Requirement: Since only the words are wanted, reproduce every entry exactly and leave the images behind.

Stored data:

*** Block opens ***

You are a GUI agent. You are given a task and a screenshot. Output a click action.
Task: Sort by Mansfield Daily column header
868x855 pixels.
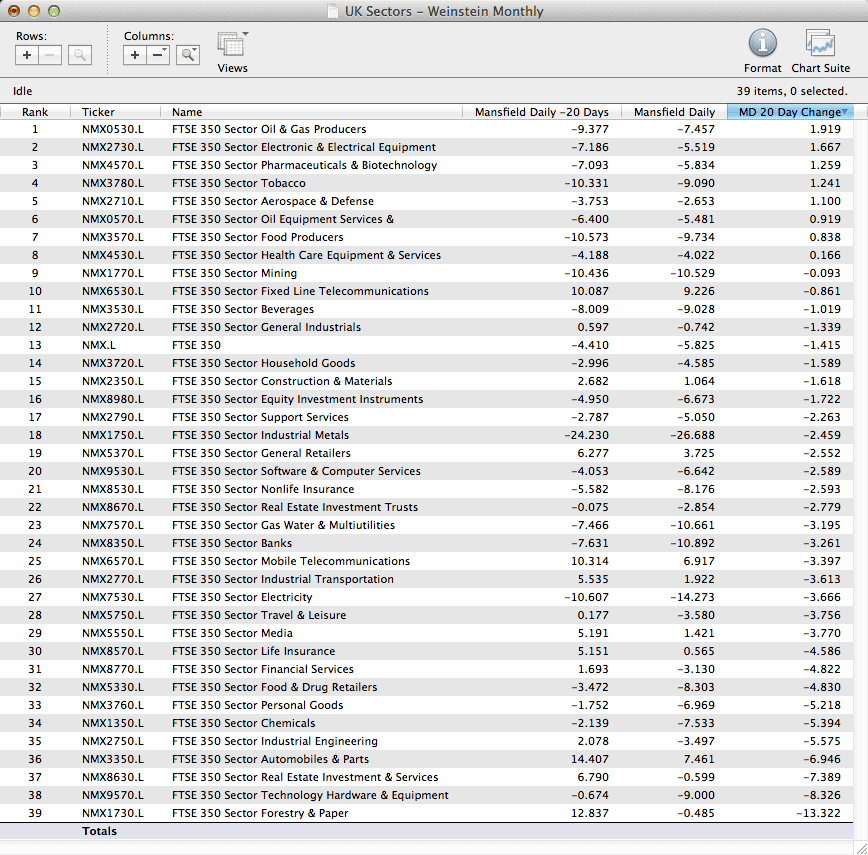tap(674, 112)
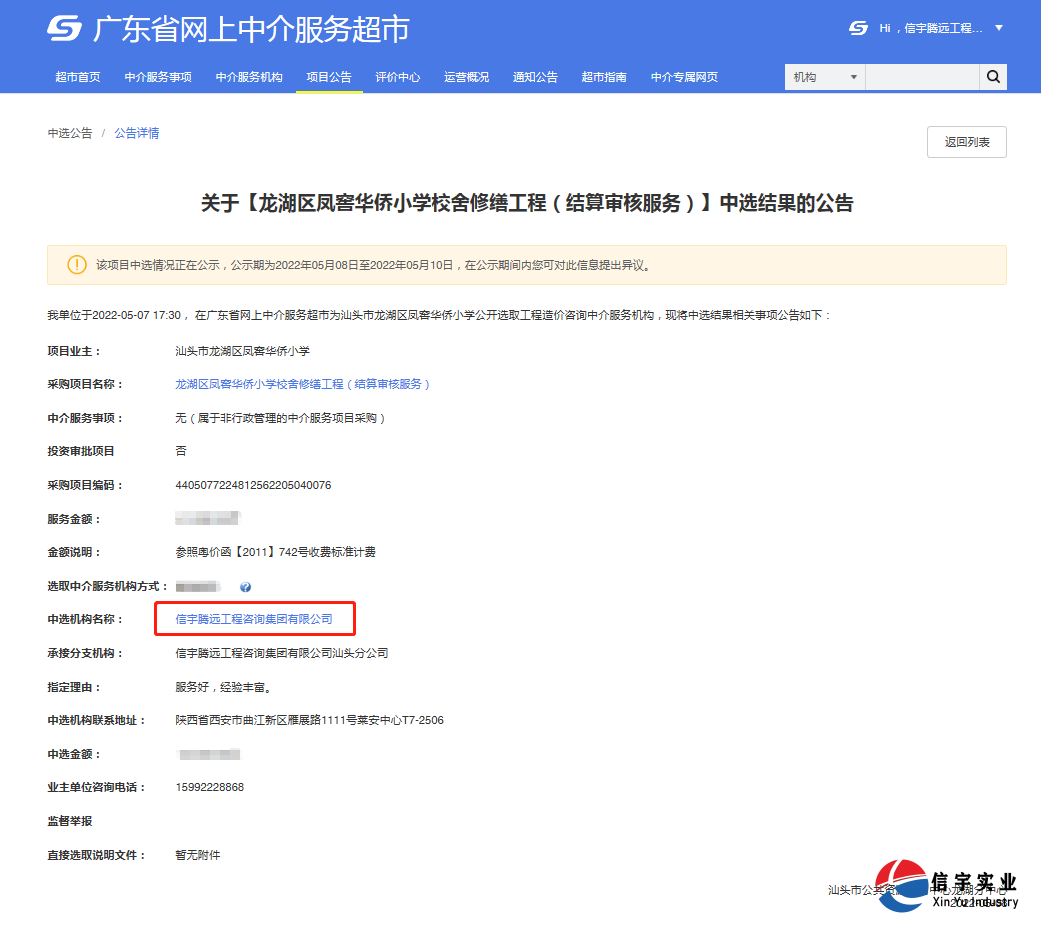This screenshot has width=1041, height=928.
Task: Go to 中介服务机构 in the navigation bar
Action: tap(248, 76)
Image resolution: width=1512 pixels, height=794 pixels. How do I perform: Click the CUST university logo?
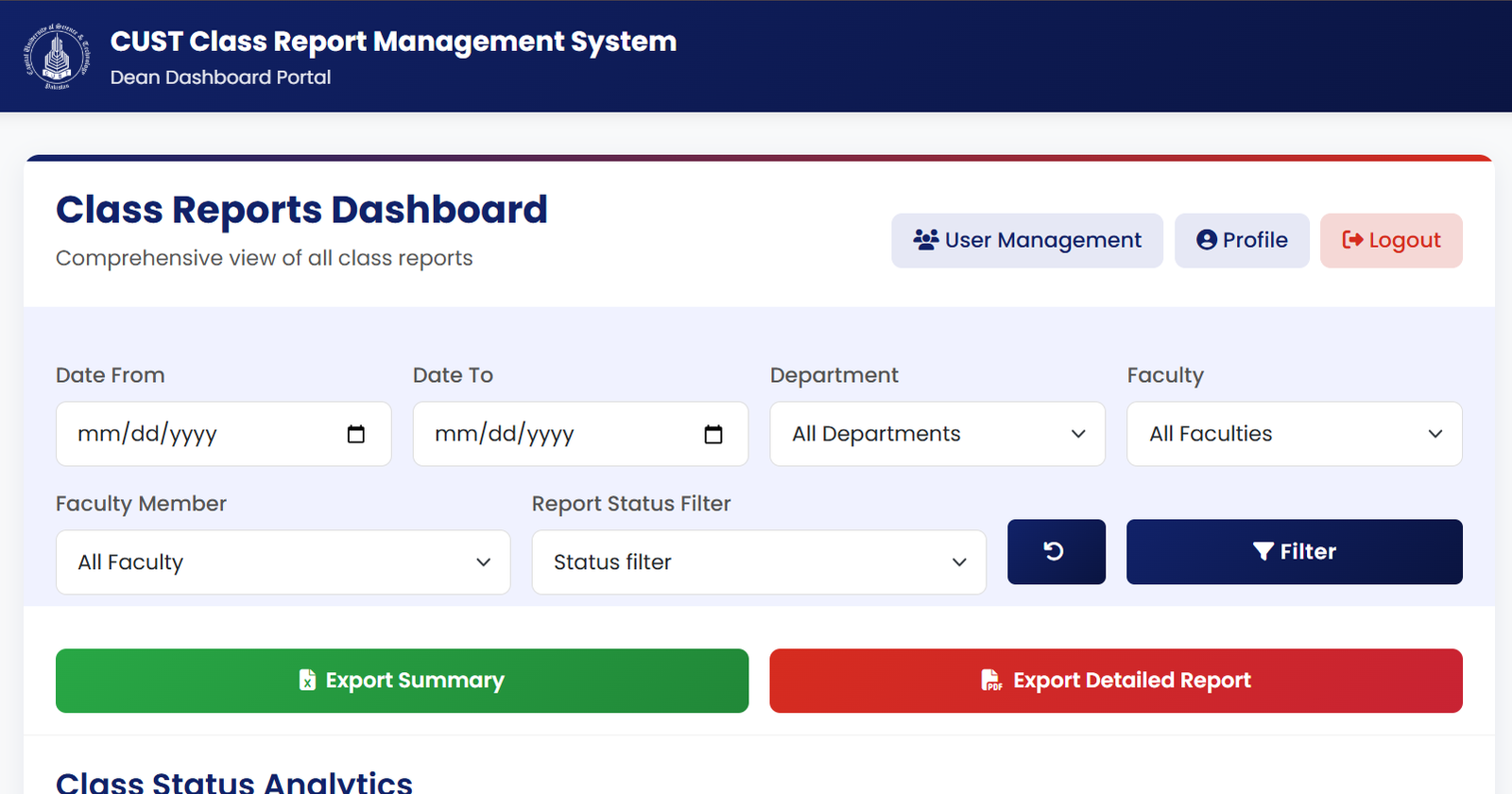(57, 57)
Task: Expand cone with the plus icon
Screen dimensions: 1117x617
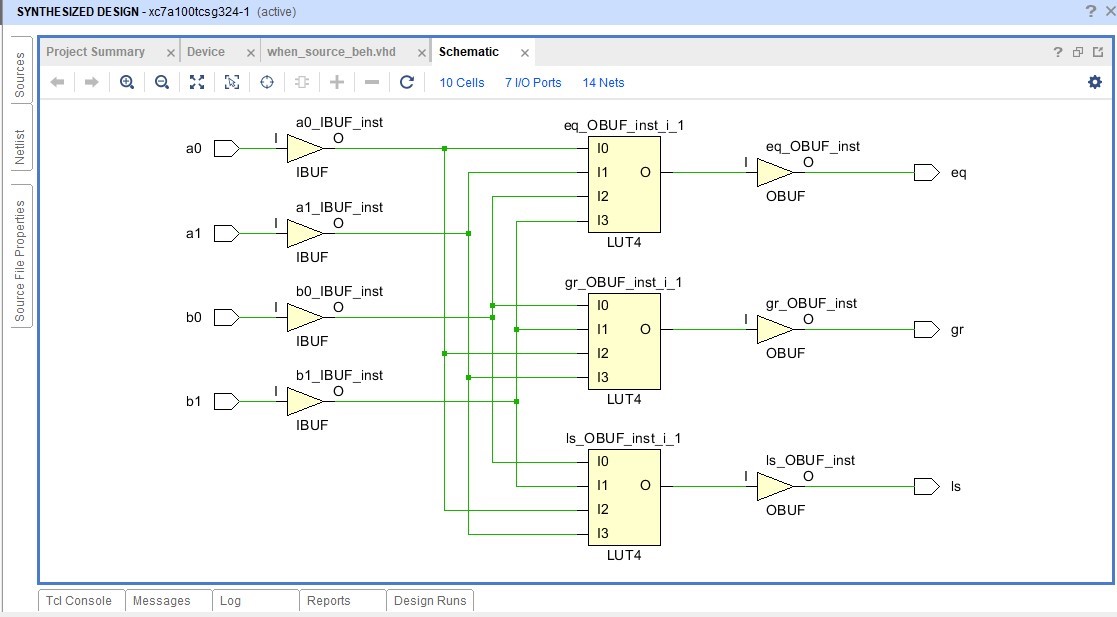Action: [336, 82]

*** Block closes ***

Expected answer:
You are a GUI agent. You are given a task and a screenshot. Output a click action.
Task: Sort by Mansfield Daily column header
868x855 pixels.
tap(674, 112)
This screenshot has width=1041, height=928.
Task: Go to 中介服务机构 in the navigation bar
Action: tap(248, 76)
Image resolution: width=1512 pixels, height=794 pixels. How do I perform: Click the CUST university logo?
(57, 57)
Task: Expand cone with the plus icon
Screen dimensions: 1117x617
Action: [336, 82]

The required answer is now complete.